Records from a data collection
□ □ □ □

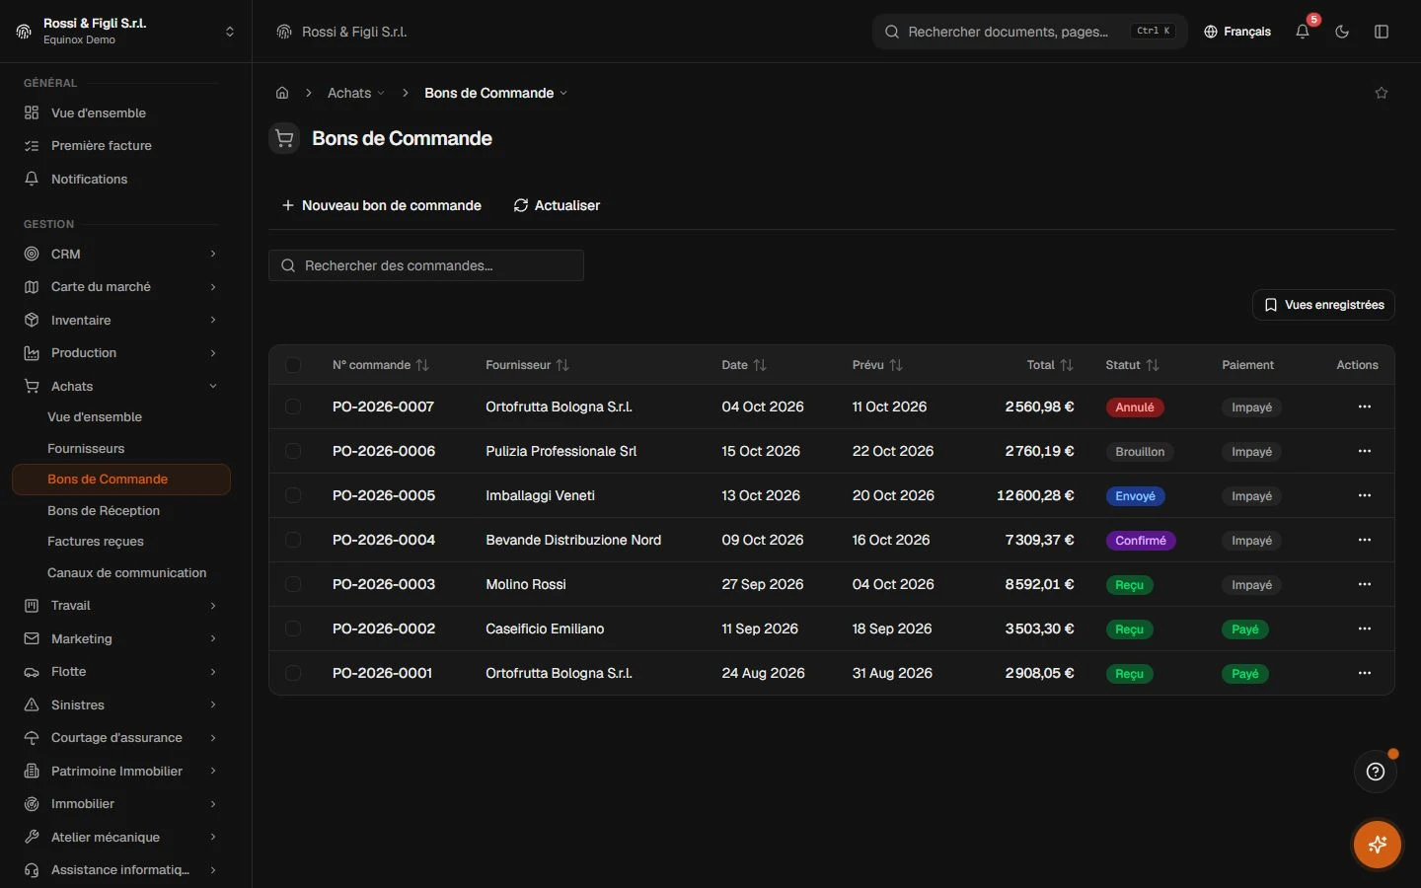1421x888 pixels.
Task: Open the notifications bell in top bar
Action: [1303, 32]

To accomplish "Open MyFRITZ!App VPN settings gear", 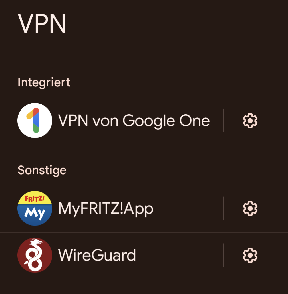I will pos(250,208).
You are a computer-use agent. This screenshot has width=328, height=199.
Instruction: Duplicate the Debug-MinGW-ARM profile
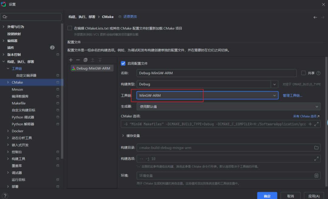pos(85,60)
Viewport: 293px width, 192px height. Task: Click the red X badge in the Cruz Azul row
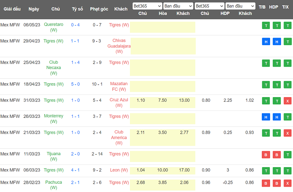point(287,101)
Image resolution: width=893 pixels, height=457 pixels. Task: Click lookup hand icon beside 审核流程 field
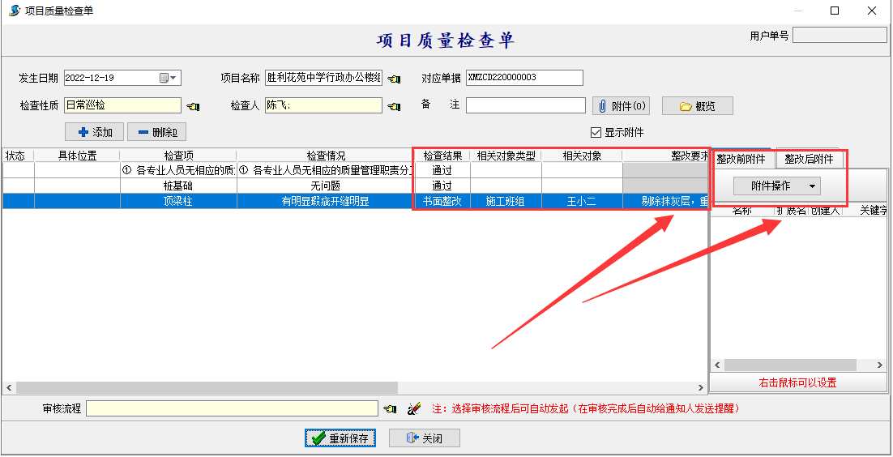click(390, 409)
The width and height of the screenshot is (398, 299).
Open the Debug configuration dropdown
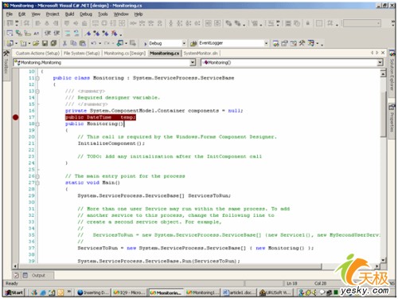click(184, 43)
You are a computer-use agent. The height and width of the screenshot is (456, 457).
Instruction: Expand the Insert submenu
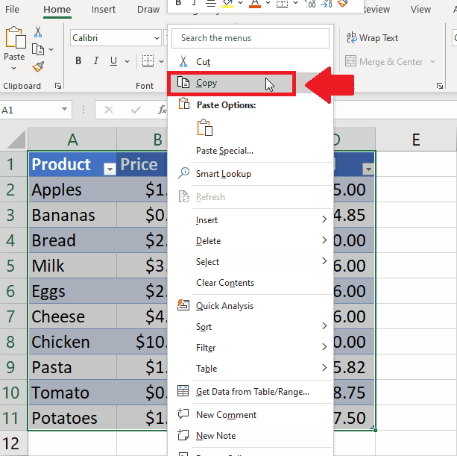(x=207, y=220)

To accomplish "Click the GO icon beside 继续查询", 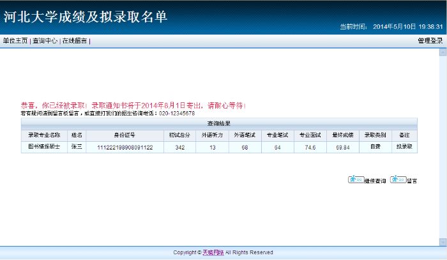I will pyautogui.click(x=356, y=180).
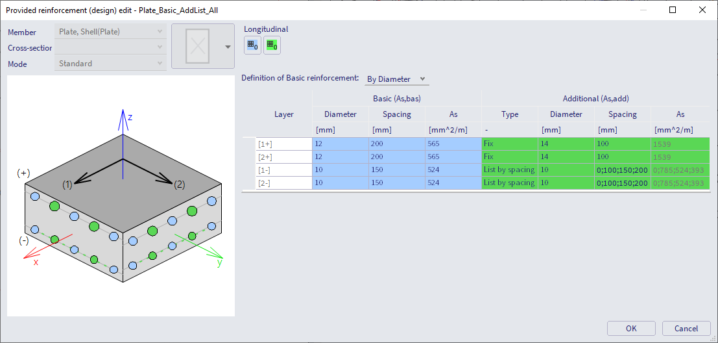The width and height of the screenshot is (718, 343).
Task: Click the Additional (As,add) column group header
Action: click(595, 99)
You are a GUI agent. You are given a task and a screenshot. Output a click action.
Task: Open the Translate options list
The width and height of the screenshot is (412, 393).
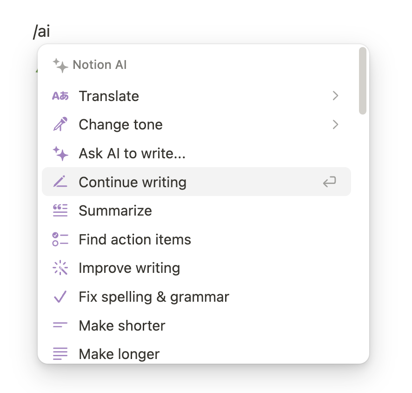click(x=109, y=96)
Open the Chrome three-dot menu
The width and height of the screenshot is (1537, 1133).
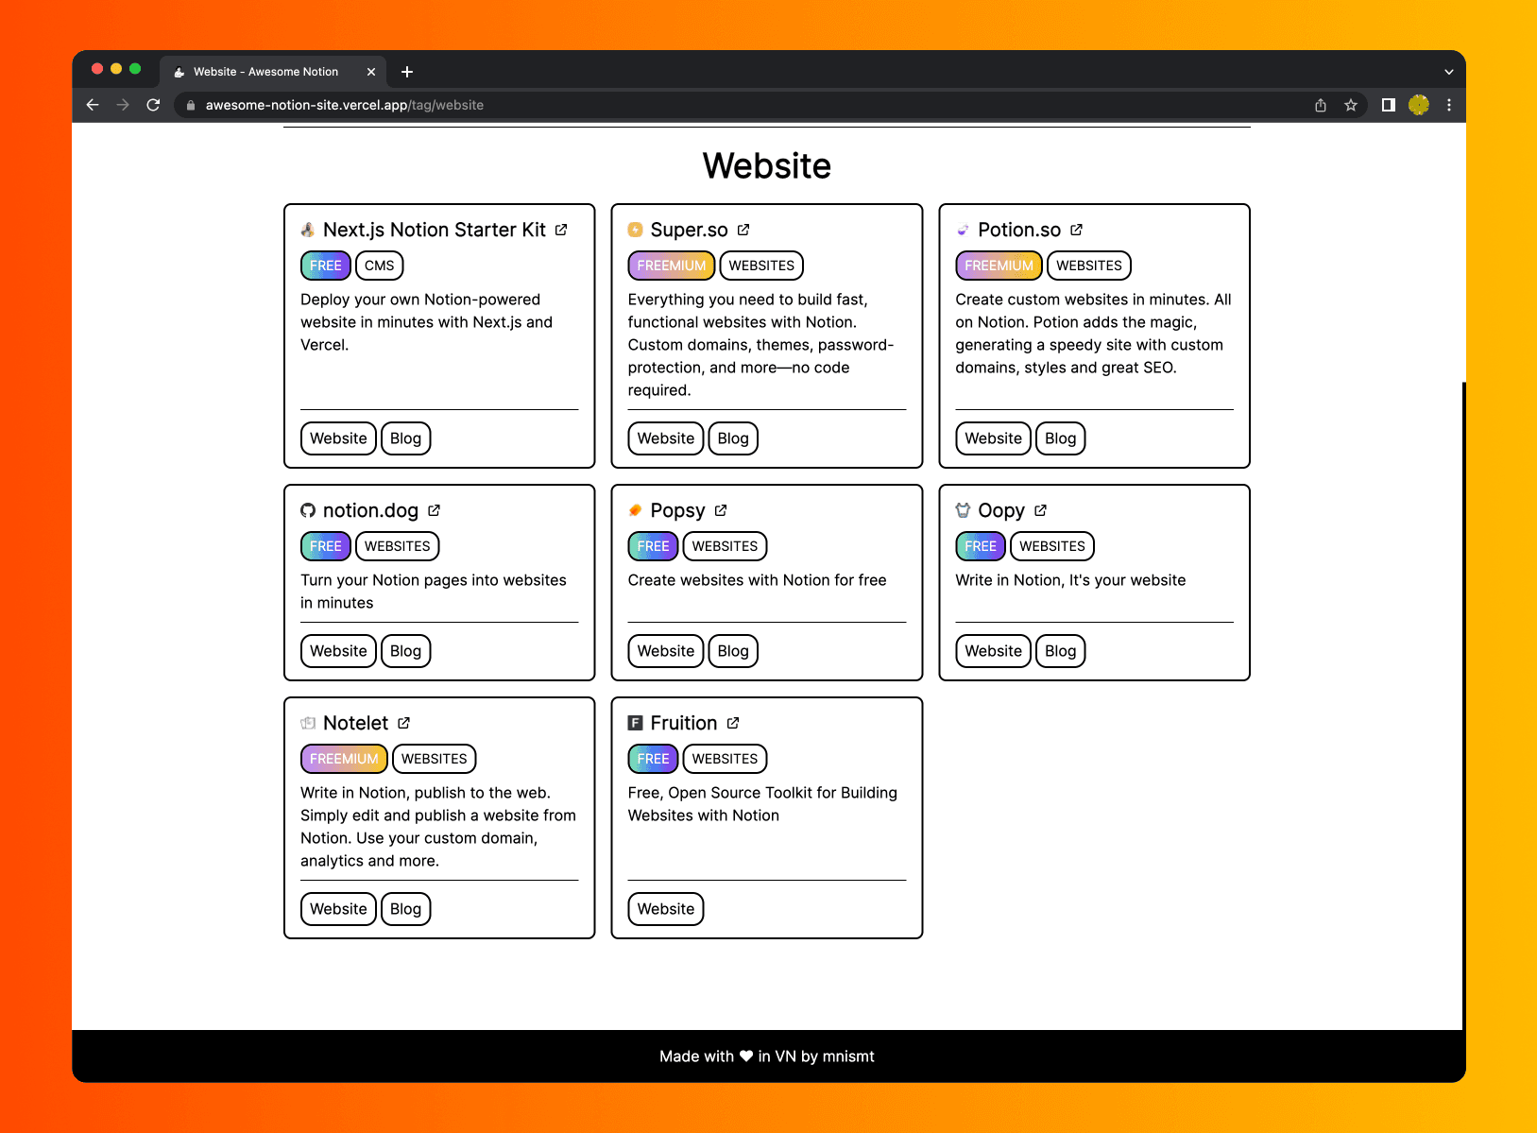[x=1448, y=105]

□ □ □ □

Your assignment ::
Take the line that contains "The width and height of the screenshot is (1537, 1133)." and every line after it to the end of the records above; quote them exactly, leaving out the pictures.

Answer area ::
The width and height of the screenshot is (1537, 1133).
[x=1448, y=105]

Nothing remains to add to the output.